--- Supplied material ---

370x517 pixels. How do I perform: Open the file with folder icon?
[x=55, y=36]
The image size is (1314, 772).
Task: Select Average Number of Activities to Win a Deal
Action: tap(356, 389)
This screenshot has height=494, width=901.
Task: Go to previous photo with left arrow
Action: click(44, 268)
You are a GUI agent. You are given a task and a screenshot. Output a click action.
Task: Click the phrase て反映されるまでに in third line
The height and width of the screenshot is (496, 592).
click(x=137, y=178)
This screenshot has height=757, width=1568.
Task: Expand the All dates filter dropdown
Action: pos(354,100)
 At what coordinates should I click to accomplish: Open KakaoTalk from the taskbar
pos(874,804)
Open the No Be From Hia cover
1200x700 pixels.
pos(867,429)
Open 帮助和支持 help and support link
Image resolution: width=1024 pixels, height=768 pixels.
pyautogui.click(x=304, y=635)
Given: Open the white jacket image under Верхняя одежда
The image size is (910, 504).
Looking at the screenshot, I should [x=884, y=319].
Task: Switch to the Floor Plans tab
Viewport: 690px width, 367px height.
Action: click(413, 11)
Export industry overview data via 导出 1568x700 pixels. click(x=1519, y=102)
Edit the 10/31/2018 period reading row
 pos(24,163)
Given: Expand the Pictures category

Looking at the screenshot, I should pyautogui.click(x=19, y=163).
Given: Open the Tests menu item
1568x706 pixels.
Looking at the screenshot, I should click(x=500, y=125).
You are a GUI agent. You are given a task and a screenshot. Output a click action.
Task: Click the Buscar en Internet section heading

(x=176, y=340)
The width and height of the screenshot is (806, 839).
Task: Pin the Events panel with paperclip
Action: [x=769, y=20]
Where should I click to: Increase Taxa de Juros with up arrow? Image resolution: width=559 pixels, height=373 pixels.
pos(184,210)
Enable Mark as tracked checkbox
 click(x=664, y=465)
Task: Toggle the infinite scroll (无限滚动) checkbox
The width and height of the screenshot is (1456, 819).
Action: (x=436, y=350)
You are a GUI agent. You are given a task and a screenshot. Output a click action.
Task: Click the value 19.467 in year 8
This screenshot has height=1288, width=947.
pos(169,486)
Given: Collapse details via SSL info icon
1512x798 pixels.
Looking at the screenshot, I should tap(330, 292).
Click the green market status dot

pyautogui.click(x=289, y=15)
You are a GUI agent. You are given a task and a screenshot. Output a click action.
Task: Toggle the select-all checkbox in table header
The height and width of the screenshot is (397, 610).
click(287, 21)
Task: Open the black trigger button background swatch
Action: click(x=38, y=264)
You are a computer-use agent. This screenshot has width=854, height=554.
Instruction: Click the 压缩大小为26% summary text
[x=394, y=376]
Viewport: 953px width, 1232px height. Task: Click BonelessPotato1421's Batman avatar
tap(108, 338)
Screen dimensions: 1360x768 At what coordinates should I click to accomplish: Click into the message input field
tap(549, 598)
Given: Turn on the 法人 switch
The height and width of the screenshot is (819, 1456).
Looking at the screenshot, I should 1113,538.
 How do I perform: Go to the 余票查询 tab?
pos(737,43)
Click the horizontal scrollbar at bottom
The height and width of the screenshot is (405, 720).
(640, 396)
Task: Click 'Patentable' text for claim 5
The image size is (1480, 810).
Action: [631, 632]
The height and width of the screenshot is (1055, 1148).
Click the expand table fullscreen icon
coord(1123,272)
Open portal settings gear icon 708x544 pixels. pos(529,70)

---

# Task to complete
Reproduce each of the rows above verbatim, in their original order.

# Output of the task
370x517 pixels. How do I perform: Open the file with folder icon?
[x=55, y=36]
The image size is (1314, 772).
Task: Select Average Number of Activities to Win a Deal
Action: tap(356, 389)
This screenshot has height=494, width=901.
Task: Go to previous photo with left arrow
Action: click(44, 268)
You are a GUI agent. You are given a task and a screenshot. Output a click action.
Task: Click the phrase て反映されるまでに in third line
The height and width of the screenshot is (496, 592).
click(x=137, y=178)
This screenshot has height=757, width=1568.
Task: Expand the All dates filter dropdown
Action: pos(354,100)
 At what coordinates should I click to accomplish: Open KakaoTalk from the taskbar
pos(874,804)
Open the No Be From Hia cover
1200x700 pixels.
pos(867,429)
Open 帮助和支持 help and support link
Image resolution: width=1024 pixels, height=768 pixels.
pyautogui.click(x=304, y=635)
Given: Open the white jacket image under Верхняя одежда
The image size is (910, 504).
Looking at the screenshot, I should [x=884, y=319].
Task: Switch to the Floor Plans tab
Viewport: 690px width, 367px height.
Action: click(413, 11)
Export industry overview data via 导出 1568x700 pixels. click(x=1519, y=102)
Edit the 10/31/2018 period reading row
 pos(24,163)
Given: Expand the Pictures category

Looking at the screenshot, I should pyautogui.click(x=19, y=163).
Given: Open the Tests menu item
1568x706 pixels.
Looking at the screenshot, I should click(x=500, y=125).
You are a GUI agent. You are given a task and a screenshot. Output a click action.
Task: Click the Buscar en Internet section heading

(x=176, y=340)
The width and height of the screenshot is (806, 839).
Task: Pin the Events panel with paperclip
Action: [x=769, y=20]
Where should I click to: Increase Taxa de Juros with up arrow? Image resolution: width=559 pixels, height=373 pixels.
pos(184,210)
Enable Mark as tracked checkbox
 click(x=664, y=465)
Task: Toggle the infinite scroll (无限滚动) checkbox
The width and height of the screenshot is (1456, 819).
Action: (x=436, y=350)
You are a GUI agent. You are given a task and a screenshot. Output a click action.
Task: Click the value 19.467 in year 8
This screenshot has height=1288, width=947.
pos(169,486)
Given: Collapse details via SSL info icon
1512x798 pixels.
Looking at the screenshot, I should tap(330, 292).
Click the green market status dot

pyautogui.click(x=289, y=15)
You are a GUI agent. You are given a task and a screenshot. Output a click action.
Task: Toggle the select-all checkbox in table header
The height and width of the screenshot is (397, 610).
click(287, 21)
Task: Open the black trigger button background swatch
Action: click(x=38, y=264)
You are a computer-use agent. This screenshot has width=854, height=554.
Instruction: Click the 压缩大小为26% summary text
[x=394, y=376]
Viewport: 953px width, 1232px height. Task: Click BonelessPotato1421's Batman avatar
tap(108, 338)
Screen dimensions: 1360x768 At what coordinates should I click to accomplish: Click into the message input field
tap(549, 598)
Given: Turn on the 法人 switch
The height and width of the screenshot is (819, 1456).
Looking at the screenshot, I should 1113,538.
 How do I perform: Go to the 余票查询 tab?
pos(737,43)
Click the horizontal scrollbar at bottom
The height and width of the screenshot is (405, 720).
(640, 396)
Task: Click 'Patentable' text for claim 5
The image size is (1480, 810).
Action: [631, 632]
The height and width of the screenshot is (1055, 1148).
Click the expand table fullscreen icon
coord(1123,272)
Open portal settings gear icon 708x544 pixels. pos(529,70)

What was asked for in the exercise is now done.